GIVEN DATA below:
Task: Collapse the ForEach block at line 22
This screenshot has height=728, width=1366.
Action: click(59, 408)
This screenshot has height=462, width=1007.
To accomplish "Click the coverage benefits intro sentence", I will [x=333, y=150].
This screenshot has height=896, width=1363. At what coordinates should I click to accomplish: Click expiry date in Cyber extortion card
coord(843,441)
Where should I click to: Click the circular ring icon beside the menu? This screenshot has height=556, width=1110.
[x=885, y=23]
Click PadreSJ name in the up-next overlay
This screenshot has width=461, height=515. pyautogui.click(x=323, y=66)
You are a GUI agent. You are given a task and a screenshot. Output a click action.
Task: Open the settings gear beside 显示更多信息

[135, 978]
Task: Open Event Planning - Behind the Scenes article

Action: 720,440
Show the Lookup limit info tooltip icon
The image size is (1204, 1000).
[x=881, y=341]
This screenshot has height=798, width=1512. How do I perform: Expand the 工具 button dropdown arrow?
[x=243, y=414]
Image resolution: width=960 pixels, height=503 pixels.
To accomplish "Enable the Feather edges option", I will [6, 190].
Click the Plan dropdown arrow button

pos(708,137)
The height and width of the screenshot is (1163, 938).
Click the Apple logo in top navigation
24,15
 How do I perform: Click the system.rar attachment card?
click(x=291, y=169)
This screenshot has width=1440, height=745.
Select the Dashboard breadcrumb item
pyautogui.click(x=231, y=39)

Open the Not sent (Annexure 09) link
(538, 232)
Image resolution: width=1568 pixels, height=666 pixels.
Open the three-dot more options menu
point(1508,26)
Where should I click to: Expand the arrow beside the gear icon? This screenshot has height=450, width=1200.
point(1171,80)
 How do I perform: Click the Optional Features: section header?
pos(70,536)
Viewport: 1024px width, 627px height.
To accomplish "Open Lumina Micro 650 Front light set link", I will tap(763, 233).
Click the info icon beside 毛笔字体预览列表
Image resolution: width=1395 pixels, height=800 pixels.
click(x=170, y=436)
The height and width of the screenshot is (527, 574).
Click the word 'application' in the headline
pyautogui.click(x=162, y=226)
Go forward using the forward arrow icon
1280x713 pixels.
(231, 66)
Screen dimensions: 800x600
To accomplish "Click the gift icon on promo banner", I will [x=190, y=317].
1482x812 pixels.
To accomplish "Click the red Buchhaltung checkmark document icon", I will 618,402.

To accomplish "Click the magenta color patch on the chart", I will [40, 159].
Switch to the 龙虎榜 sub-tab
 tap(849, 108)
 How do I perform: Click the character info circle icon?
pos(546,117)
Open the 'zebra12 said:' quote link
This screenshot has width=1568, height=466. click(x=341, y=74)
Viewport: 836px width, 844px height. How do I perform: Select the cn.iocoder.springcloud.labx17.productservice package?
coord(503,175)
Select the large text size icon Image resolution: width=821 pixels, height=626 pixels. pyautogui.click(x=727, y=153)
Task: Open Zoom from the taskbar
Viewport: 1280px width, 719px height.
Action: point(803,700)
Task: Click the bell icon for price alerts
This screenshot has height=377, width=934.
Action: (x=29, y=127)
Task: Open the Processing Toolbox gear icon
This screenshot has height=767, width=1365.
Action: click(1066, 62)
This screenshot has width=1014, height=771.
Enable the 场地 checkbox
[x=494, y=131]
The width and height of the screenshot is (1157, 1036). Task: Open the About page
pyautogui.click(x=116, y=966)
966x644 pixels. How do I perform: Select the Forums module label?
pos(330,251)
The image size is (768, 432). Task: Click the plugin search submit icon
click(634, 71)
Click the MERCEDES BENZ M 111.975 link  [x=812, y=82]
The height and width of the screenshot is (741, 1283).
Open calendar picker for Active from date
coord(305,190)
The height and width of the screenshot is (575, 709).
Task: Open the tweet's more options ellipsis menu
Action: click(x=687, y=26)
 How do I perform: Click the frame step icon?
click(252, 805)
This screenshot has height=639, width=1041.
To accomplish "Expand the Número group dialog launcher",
End of GIVEN DATA.
→ EXERCISE
What are the lines above, starting at the one with "Open the three-dot more options menu" and ending at the one with "The height and width of the screenshot is (527, 574)."? Give them again exactly, and only them.

→ ANSWER TO THE PROBLEM
Open the three-dot more options menu
point(1508,26)
Where should I click to: Expand the arrow beside the gear icon? This screenshot has height=450, width=1200.
point(1171,80)
 How do I perform: Click the Optional Features: section header?
pos(70,536)
Viewport: 1024px width, 627px height.
To accomplish "Open Lumina Micro 650 Front light set link", I will tap(763, 233).
Click the info icon beside 毛笔字体预览列表
Image resolution: width=1395 pixels, height=800 pixels.
click(x=170, y=436)
The height and width of the screenshot is (527, 574).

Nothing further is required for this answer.